_WHAT YOU WILL DO_. What is needed is an exact repeat of the lines from the one holding "Where should I click to: Click the 8,513" through the final line of the data, with no pictures.

╭─ SOURCE RECORDS

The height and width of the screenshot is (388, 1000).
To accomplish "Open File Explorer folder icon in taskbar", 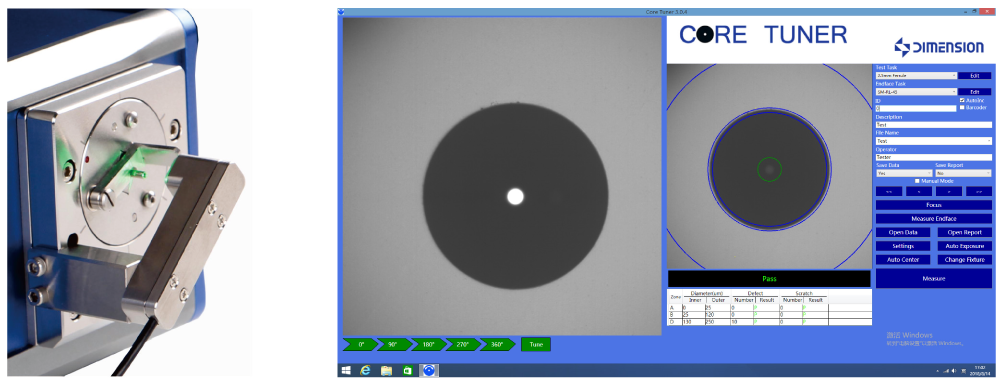I will pos(386,370).
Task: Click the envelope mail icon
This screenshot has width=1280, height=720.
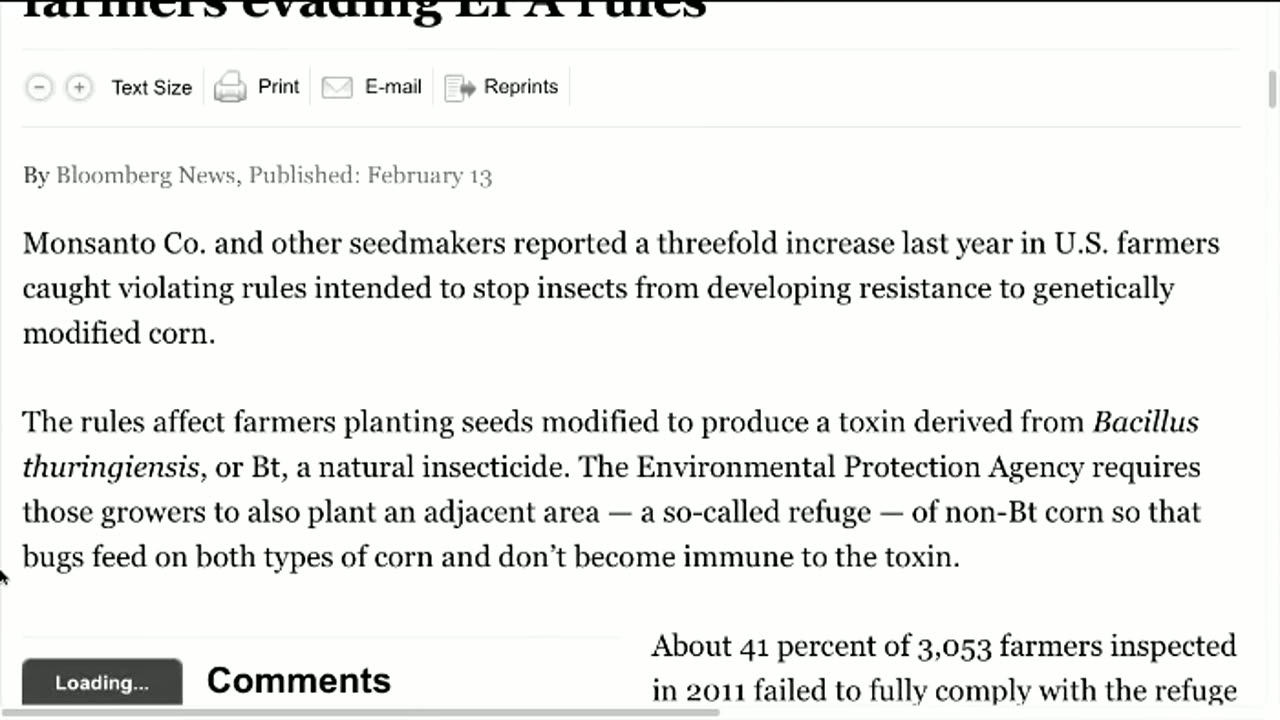Action: pyautogui.click(x=337, y=88)
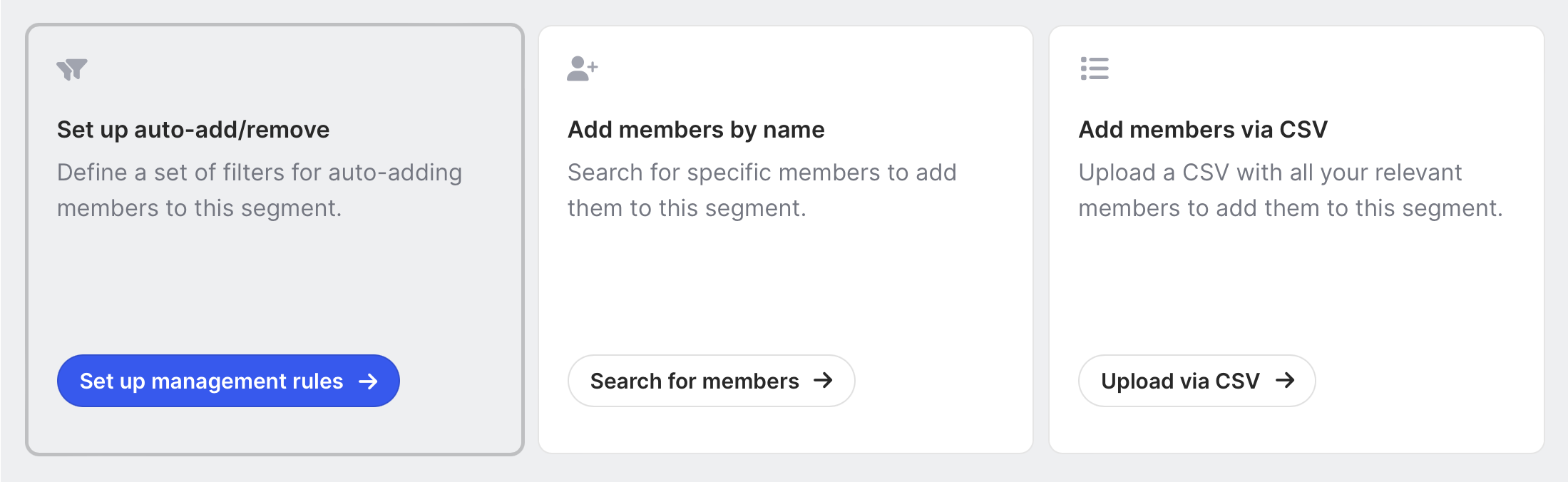
Task: Click the 'Define a set of filters' description
Action: tap(260, 190)
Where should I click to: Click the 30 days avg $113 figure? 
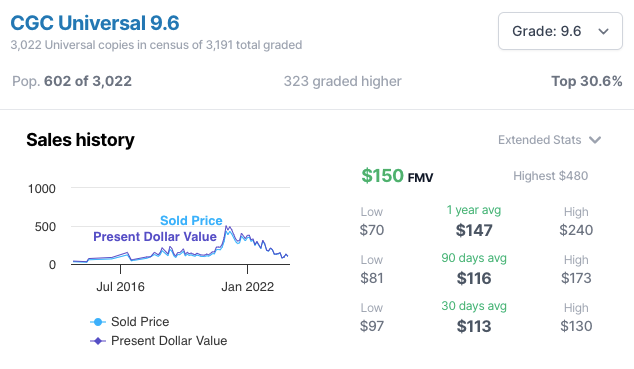coord(474,327)
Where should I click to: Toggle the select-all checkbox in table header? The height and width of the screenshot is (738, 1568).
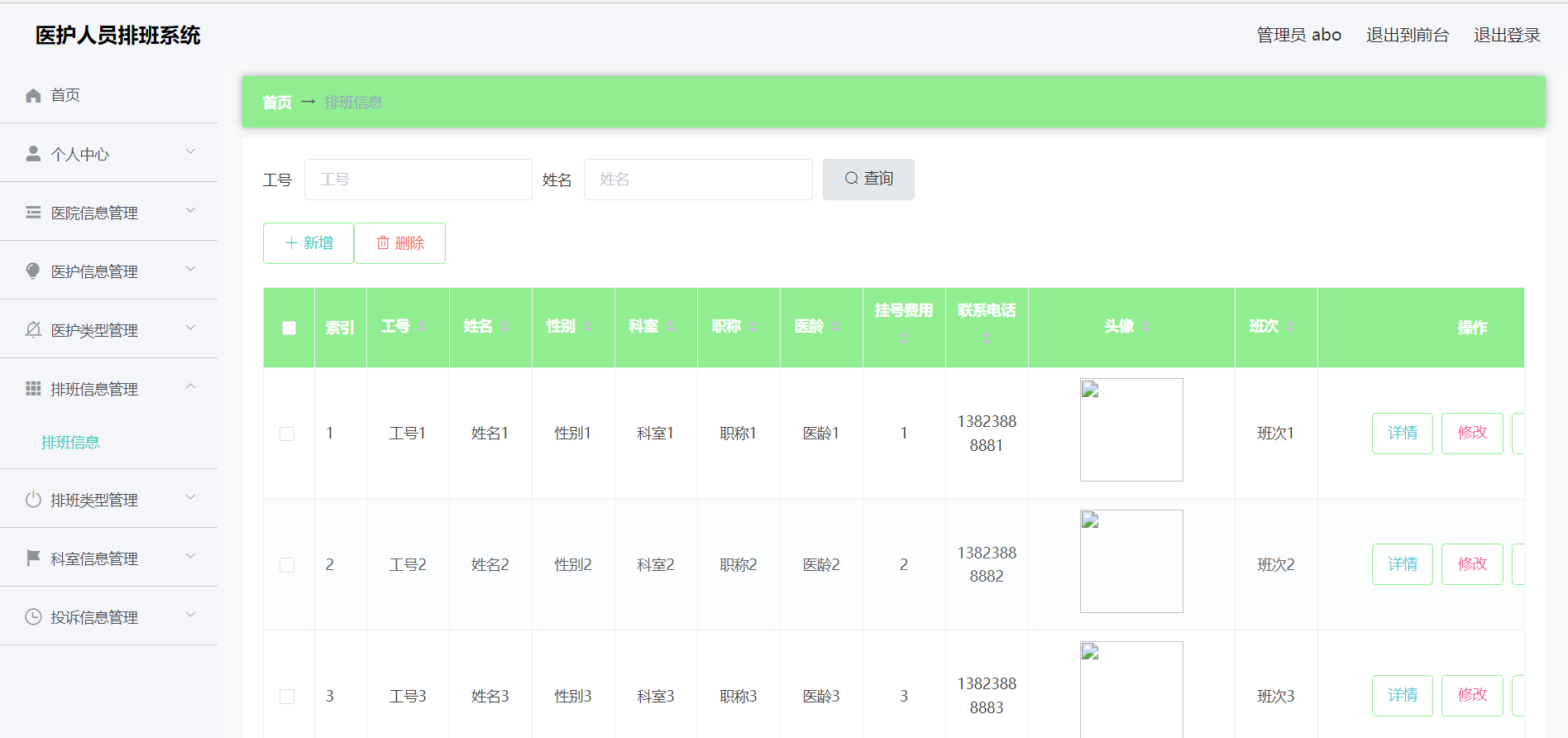[x=289, y=328]

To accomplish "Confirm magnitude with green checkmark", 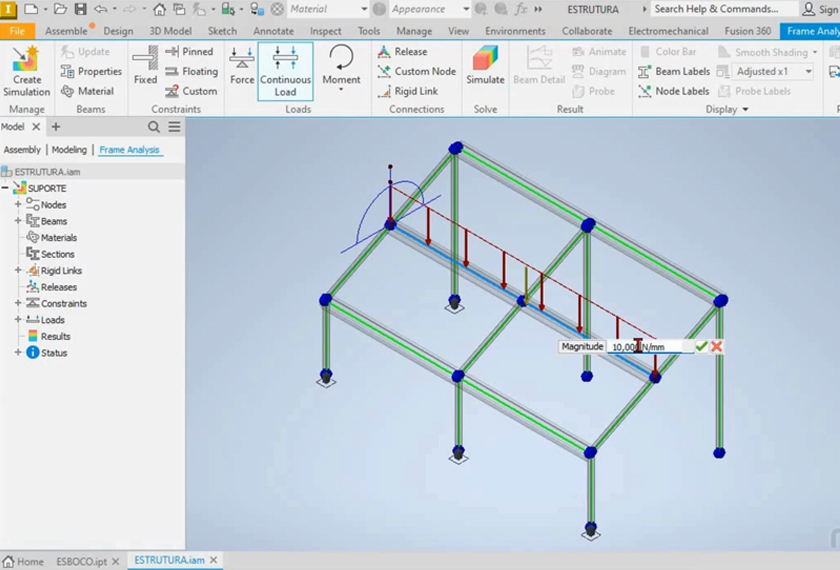I will (x=702, y=346).
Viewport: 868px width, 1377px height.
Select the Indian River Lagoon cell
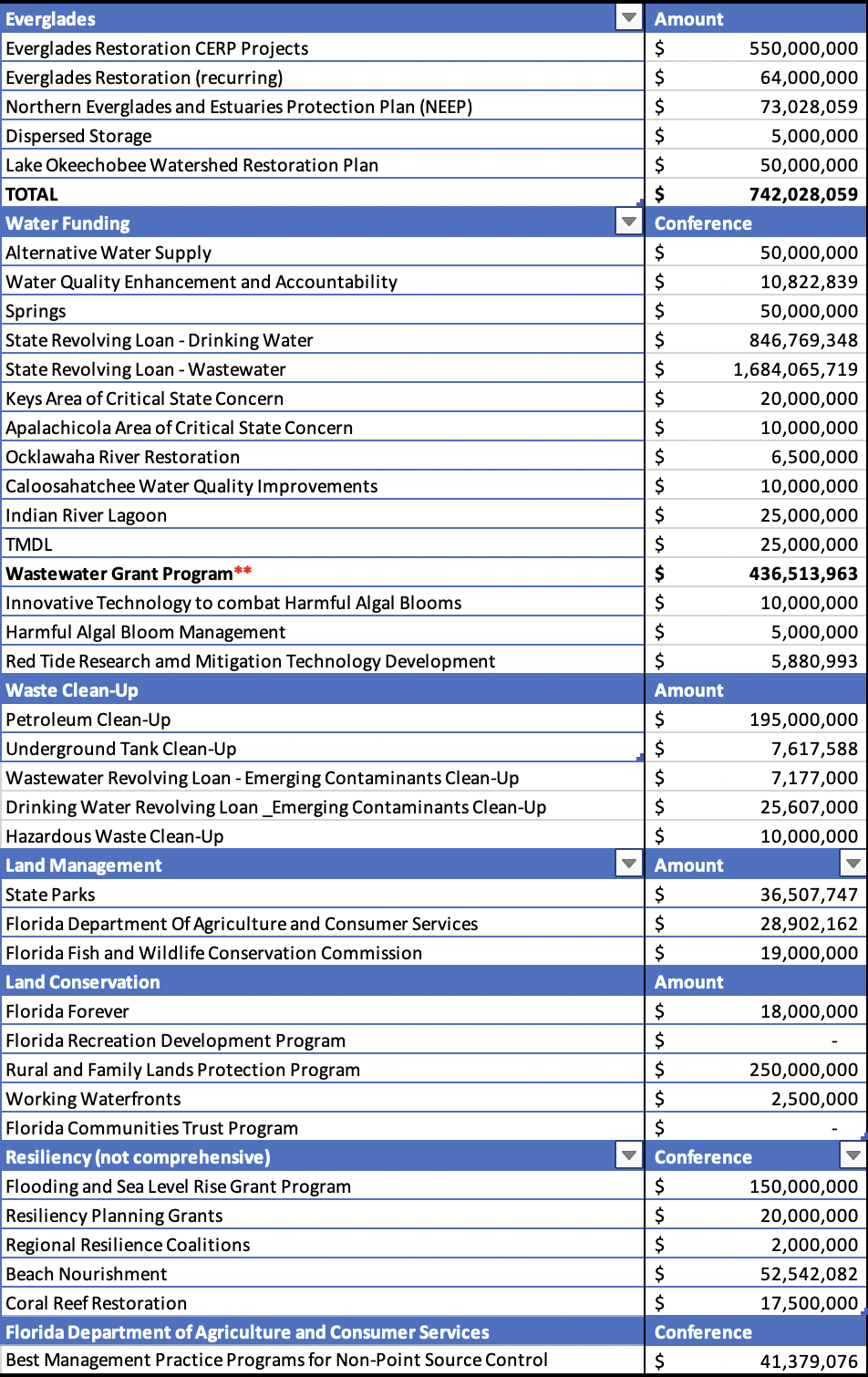pos(87,515)
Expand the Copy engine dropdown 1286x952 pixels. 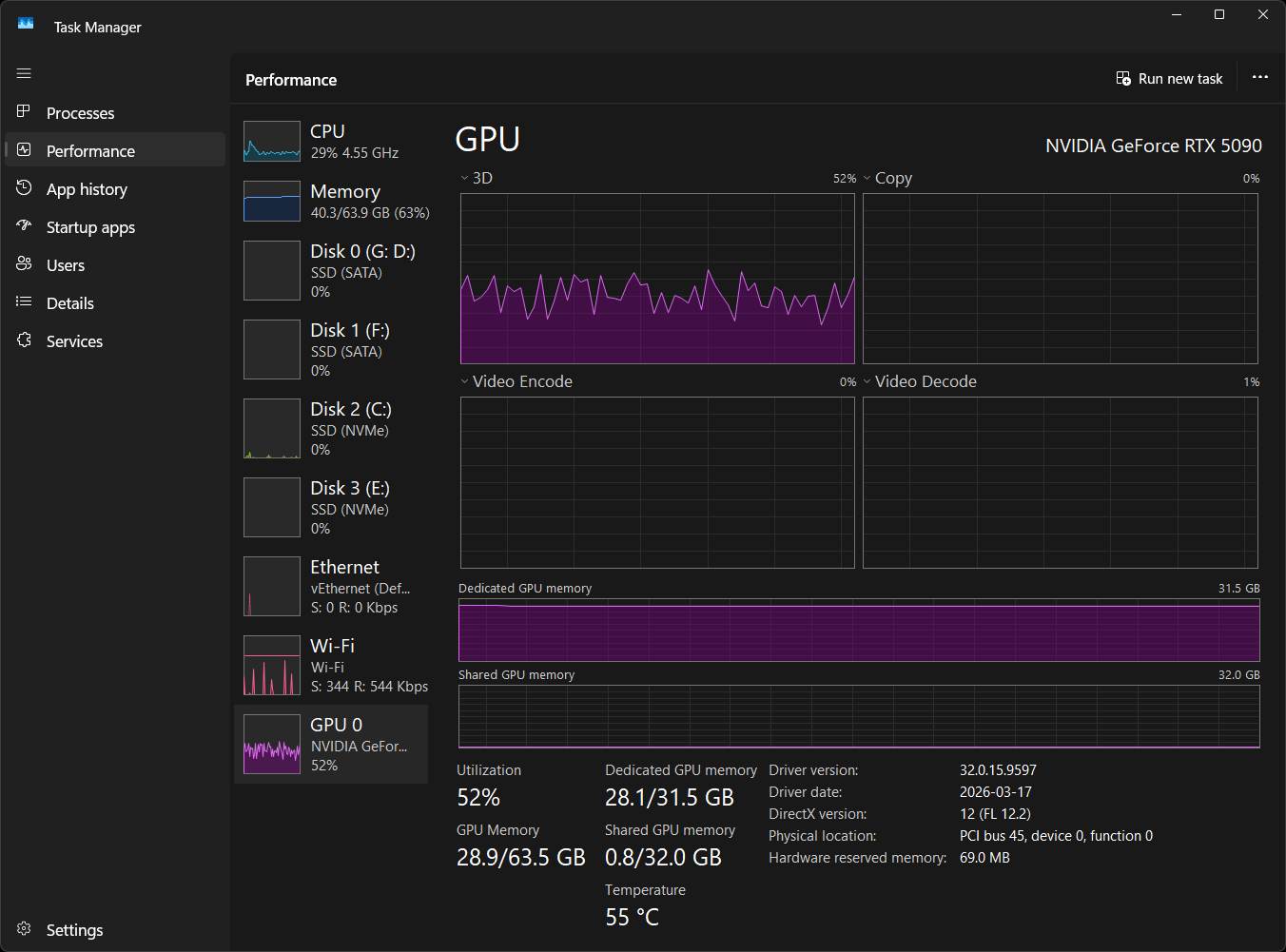(x=867, y=179)
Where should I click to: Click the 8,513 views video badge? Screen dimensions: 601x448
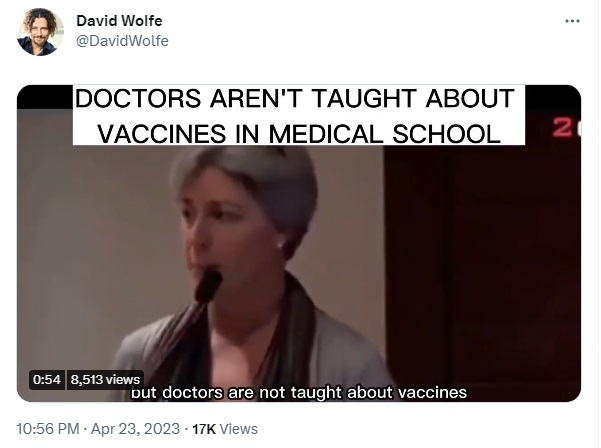pos(105,379)
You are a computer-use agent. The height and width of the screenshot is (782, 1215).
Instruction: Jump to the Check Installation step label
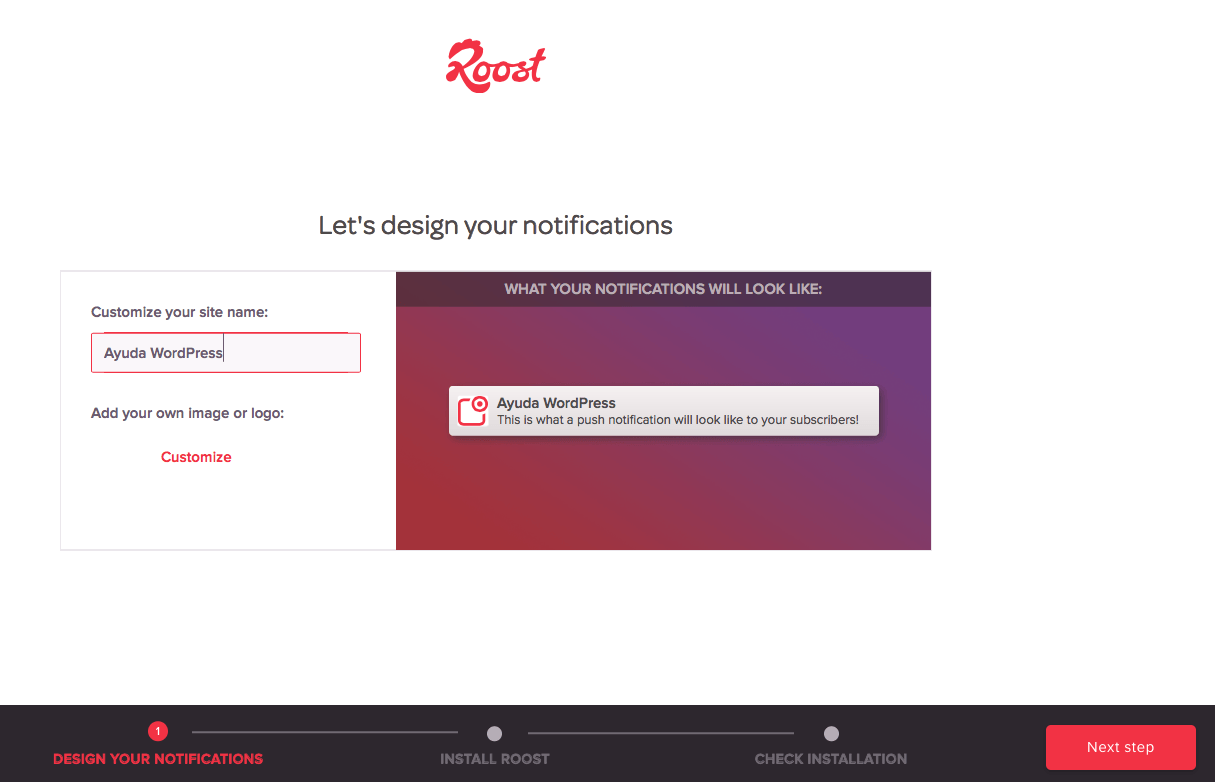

╰─

_PROBLEM SOLUTION_.
Where should I click to: Click the 8,513 views video badge? Screen dimensions: 601x448
pos(105,379)
You are a computer-use agent. The height and width of the screenshot is (782, 1215).
Instruction: Jump to the Check Installation step label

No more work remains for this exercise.